Payoff is limited as sect issues notes

Boston Globe/May 5, 2002
By David Pitt

Vedic City, Iowa -- If Walt Disney World can make Disney Dollars and Club Med can print its own currency, then this Iowa town founded by practitioners of Transcendental Meditation figured it, too, could make its own money.

The Raam Mudra, as the colorful notes are called, began circulating last month in this city incorporated last year by 125 followers of the Maharishi Mahesh Yogi, the Beatles' guru and founder of the the meditation movement.

The currency has achieved a little consciousness-raising about Vedic City. But it has not created the wider monetary harmony some had hoped for.

The idea in creating the money was to promote the city - a collection of onion-dome buildings set amid farmland about 100 miles from Des Moines - and its plans for a theme park devoted to world peace and the magic tricks of the late Doug Henning, an illusionist and Transcendental Meditation practitioner.

The currency originally was intended to be used only in Vedic City, but thousands of meditators live in Fairfield, a town of 8,700 people two miles away, and began to circulate the Raam. Bob Wynne, Vedic City's mayor, asked businesses throughout Jefferson County to consider using the new money.

But only Maharishi University of Management, which operates in Fairfield with more than 700 students, and a few businesses run by meditators accept the bills.

County supervisors passed a resolution requiring homeowners to pay their property taxes in dollars, just in case anyone got the idea of using Raam.

''We decided that we're not a bank - that the function of exchanging money should be at a bank,'' said county Supervisor Steve Burgmeier.

The First National Bank in Fairfield initially agreed to exchange Raam for dollars but pulled out after a few weeks. Steve Cracker, the bank's president, said the First National did not want to get stuck holding worthless Raam.

Vedic City can legally make its own money, as long as it does not replicate US currency, and people are free to use it. But Secret Service agent Chuck Hull warned: ''Anybody that uses it, does it at their own risk.''

The Raam Mudra is named for the ancient Indian prince whose image appears on the notes. The bills also feature Sanskrit messages of peace and prosperity, a cow and a wish-fulfilling tree.

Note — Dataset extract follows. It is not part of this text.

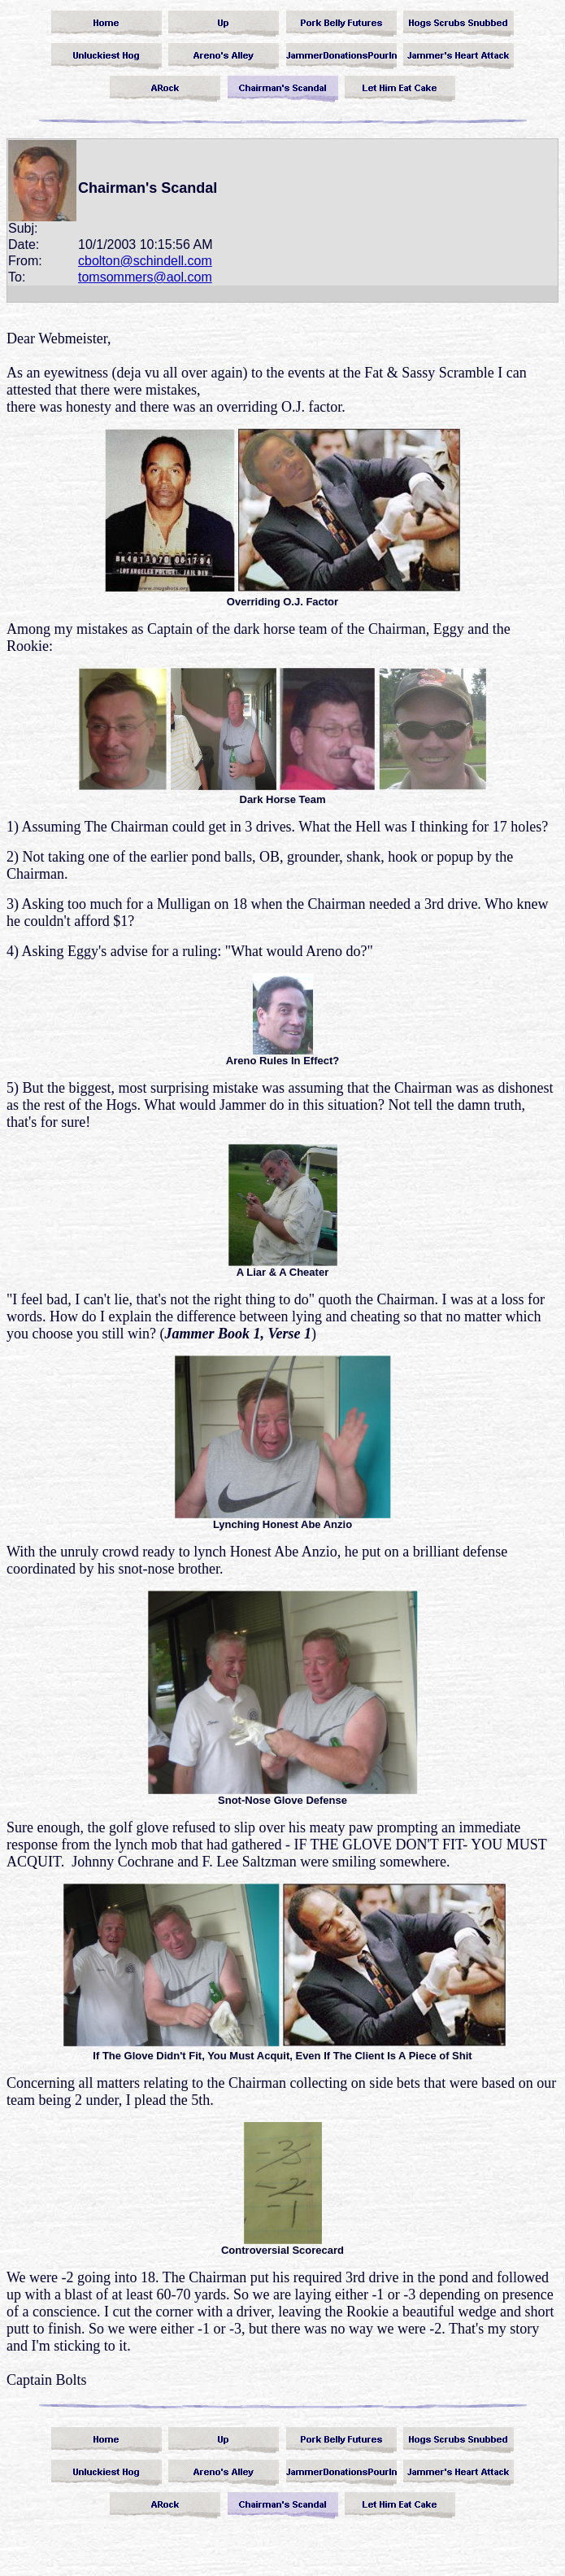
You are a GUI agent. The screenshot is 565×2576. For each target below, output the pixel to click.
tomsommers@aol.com (145, 277)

One Raam is worth $10. The one-Raam note is green, the five-Raam note blue and the 10-Raam bill, worth $100, orange-yellow. The notes are printed in the Netherlands by the company that makes the euro.

Mark Welch, who runs the Radio Shack in Fairfield, accepts Raam. So does meditator Mel Sauerbeck, owner of a Fairfield photo studio. Stores connected to the meditation movement exchange the bills among themselves in the course of business.

The Vedic City Hall serves as an exchange service for those who want to change dollars to Raam.

Rogers Badgett, Vedic City mayor pro tem, said the bills could prove to be collector's items.

''We're excited about the excitement it's creating,'' he said. ''We've had calls from all across the country from people who want to buy it or see it.''

The Maharishi first brought his followers to Iowa in 1974 and caused a stir among the farmers and business owners. The meditators bought the trim red brick campus of bankrupt Parsons College in Fairfield. Within months, hundreds of people were assembling on campus for twice-daily meditation sessions.

Last year, university officials began tearing down original campus buildings - some on the National Register of Historic Places - to make room for new buildings facing east, to improve health and mental well-being.

But the neighbors and the meditators have learned to coexist.

''There are some things we agree to disagree on,'' Burgmeier said.